- Directed by: Chozha Rajan
- Produced by: K. R. Kannan
- Starring: Arjun Ilavarasi
- Music by: Shankar–Ganesh
- Production company: K.R.K. Art Films
- Release date: 12 October 1985;
- Country: India
- Language: Tamil

= Avan (1985 film) =

1985 film

Avan is a 1985 Indian Tamil-language film, directed by Chozha Rajan and produced by K. R. Kannan. The film stars Arjun and Ilavarasi. It was released on 12 October 1985.

== Cast ==
- Arjun as Johnny
- Ilavarasi as Priya
- Senthil
- Vinu Chakravarthy
- Jaishankar as Chakravarthy
- Senthamarai
- S. S. Chandran
- Loose Mohan
- Kumari Muthu
- Anuradha as Special appearance

== Soundtrack ==
The music was composed by Shankar–Ganesh, with lyrics by Vairamuthu.

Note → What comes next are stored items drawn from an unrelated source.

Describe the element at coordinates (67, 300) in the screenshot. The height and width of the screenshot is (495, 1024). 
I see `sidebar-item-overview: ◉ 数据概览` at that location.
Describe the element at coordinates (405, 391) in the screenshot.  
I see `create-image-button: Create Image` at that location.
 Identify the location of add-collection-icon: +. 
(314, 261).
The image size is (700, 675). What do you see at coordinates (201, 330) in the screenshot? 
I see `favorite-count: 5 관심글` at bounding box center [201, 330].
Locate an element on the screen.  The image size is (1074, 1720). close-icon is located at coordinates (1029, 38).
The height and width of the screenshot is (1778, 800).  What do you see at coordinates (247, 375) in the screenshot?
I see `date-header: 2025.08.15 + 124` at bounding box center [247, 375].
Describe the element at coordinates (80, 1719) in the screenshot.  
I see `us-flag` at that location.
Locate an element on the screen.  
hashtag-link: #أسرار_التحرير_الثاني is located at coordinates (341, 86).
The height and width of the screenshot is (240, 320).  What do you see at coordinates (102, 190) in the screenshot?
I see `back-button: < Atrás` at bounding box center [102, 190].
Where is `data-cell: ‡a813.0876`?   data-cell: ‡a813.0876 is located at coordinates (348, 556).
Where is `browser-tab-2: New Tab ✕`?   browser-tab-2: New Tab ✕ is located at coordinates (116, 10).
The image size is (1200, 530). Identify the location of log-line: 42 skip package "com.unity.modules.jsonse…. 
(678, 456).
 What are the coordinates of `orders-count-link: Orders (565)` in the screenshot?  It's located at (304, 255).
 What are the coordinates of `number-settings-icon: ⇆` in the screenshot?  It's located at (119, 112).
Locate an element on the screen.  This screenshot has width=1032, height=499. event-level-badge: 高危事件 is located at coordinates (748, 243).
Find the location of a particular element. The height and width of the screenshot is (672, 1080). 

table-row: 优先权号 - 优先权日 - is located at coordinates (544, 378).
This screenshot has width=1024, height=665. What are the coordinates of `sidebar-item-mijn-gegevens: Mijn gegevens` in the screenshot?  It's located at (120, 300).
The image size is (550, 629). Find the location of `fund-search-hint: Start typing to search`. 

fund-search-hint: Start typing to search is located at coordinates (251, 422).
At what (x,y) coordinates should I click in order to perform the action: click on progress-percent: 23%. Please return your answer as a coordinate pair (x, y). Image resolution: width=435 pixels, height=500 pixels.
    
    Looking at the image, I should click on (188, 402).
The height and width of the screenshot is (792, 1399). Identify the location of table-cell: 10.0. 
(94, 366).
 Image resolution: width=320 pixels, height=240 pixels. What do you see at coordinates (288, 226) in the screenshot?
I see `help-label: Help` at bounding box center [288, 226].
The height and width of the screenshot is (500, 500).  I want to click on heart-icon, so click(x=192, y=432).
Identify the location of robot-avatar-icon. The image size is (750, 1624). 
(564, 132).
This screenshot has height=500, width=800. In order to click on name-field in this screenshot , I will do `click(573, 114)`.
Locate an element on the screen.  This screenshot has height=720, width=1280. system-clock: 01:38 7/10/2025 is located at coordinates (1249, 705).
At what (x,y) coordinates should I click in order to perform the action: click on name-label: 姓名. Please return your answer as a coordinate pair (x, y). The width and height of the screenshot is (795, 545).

| Song | Singers | Length |
|---|---|---|
| "Avan Manasu Thangam" 1 | Malaysia Vasudevan | 04:24 |
| "Avan Manasu Thangam" 2 | Malaysia Vasudevan | 04:24 |
| "Poovae Unnai Kattikondu" | S. P. Balasubrahmanyam, S. Janaki | 04:17 |
| "Naal Paarthu Vanthen" | Malaysia Vasudevan, S. Janaki | 04:46 |
| "Konja Vayasudha Kozhandha" | Malaysia Vasudevan, S. Janaki | 04:40 |

==Reception==
Jayamanmadhan of Kalki felt the film can be advertised as a film imposed with too many spicy ingredients like karate, love, affection and tears but praised the director for keeping the screenplay organised.